Praxis-Beispiele: Kurzarbei... / 5 Kompletter Arbeitsausfall (Arbeitnehmer ledig, kein Kind)
 

Sachverhalt

Ein Angestellter in einer Möbelfirma, Steuerklasse I, keine Kinder, hat im Mai 2021 wegen Kurzarbeit nicht gearbeitet (kompletter Arbeitsausfall). Bei Vollarbeit hätte er ein Bruttoentgelt von 3.275 EUR erzielt.

Wie werden das Kurzarbeitergeld und die Beiträge zur Sozialversicherung berechnet?

Lösung

Das Kurzarbeitergeld errechnet sich nach einem Leistungssatz von 60 %. Der Leistungsbetrag ergibt sich nach der Tabelle der BA als Differenzbetrag zwischen den maßgeblichen rechnerischen Leistungssätzen des pauschalierten monatlichen Sollentgelts und des pauschalierten monatlichen Istentgelts.

 
Gerundetes Sollentgelt 3.280,00 EUR  
Rechnerischer Leistungssatz aus dem Sollentgelt   1.294,75 EUR
Gerundetes Istentgelt 0,00 EUR  
Rechnerischer Leistungssatz aus dem Istentgelt   0,00 EUR
Differenz der rechnerischen Leistungssätze = Kurzarbeitergeld   1.294,75 EUR

Hinweis: Das Kurzarbeitergeld ist steuerfrei. Es unterliegt als Entgeltersatzleistung aber dem steuerlichen Progressionsvorbehalt, d. h. es wird als Einkommen bei der Ermittlung des Steuersatzes berücksichtigt.
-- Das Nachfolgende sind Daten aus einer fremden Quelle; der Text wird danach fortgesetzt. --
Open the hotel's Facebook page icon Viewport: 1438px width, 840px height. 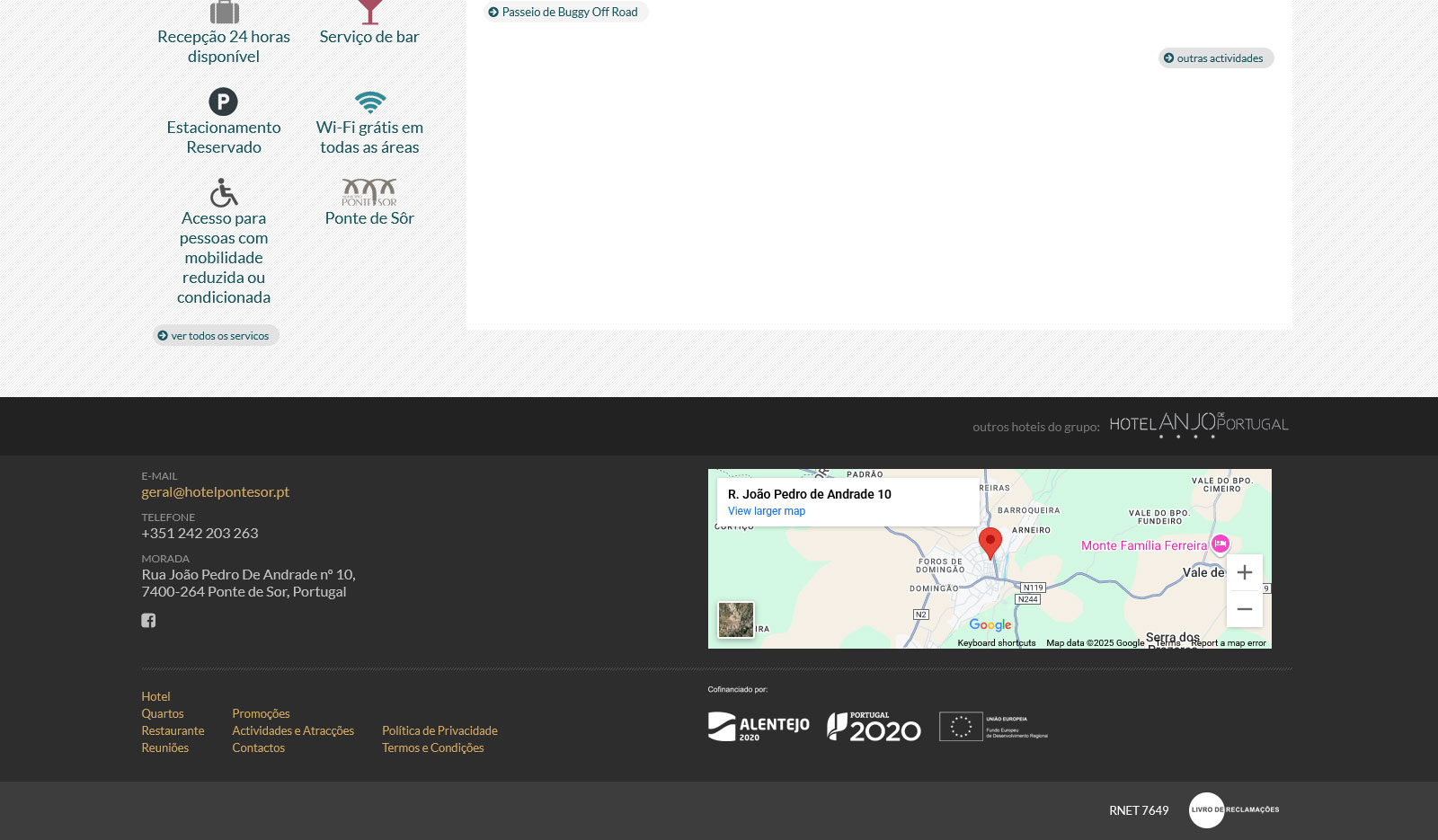pos(148,621)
Berechnung der Beiträge zur Sozialversicherung:

Aus dem Kurzarbeitergeld sind Beiträge zur Krankenversicherung (einschließlich des Zusatzbeitrags), zur Pflegeversicherung und zur Rentenversicherung zu entrichten, nicht jedoch zur Arbeitslosenversicherung. Als beitragspflichtige Einnahme ist ein fiktives Entgelt in Höhe von 80 % des ungerundeten Sollentgelts zugrunde zu legen. Die SV-Beiträge sind allein vom Arbeitgeber zu tragen.

 
Abrechnungsmonat Mai 2021
Brutto-Sollentgelt 3.275 EUR
Abzgl. Brutto-Istentgelt - 0 EUR
Differenz 3.275 EUR
Fiktives Entgelt für Beitragsberechnung Kurzarbeitergeld (3.275 x 80 %) 2.620 EUR
 
Beitragspflichtige Einnahmen
  KV / PV RV ALV
SV Entgelt 0 EUR 0 EUR 0 EUR
SV Fiktives Entgelt 2.620 EUR 2.620 EUR 0 EUR
SV Gesamt 2.620 EUR 2.620 EUR 0 EUR

Hinweis

Im Fall einer späteren Arbeitslosigkeit entstehen dem Arbeitnehmer keine Nachteile. Trotz des völligen Arbeitsausfalls wird der Monat Mai 2021 als Versicherungszeit für die Erfüllung der Anwartschaftszeit des Arbeitslosengeldes berücksichtigt. Nachteile sind auch bei der Bemessung des Arbeitslosengeldes ausgeschlossen. Soweit Zeiten der Kurzarbeit in die Arbeitslosengeldberechnung einfließen, ist für diese Zeiten – unabhängig von der Höhe der Beiträge – das Bruttoentgelt zugrunde zu legen, das der Arbeitnehmer ohne die Kurzarbeit erzielt hätte.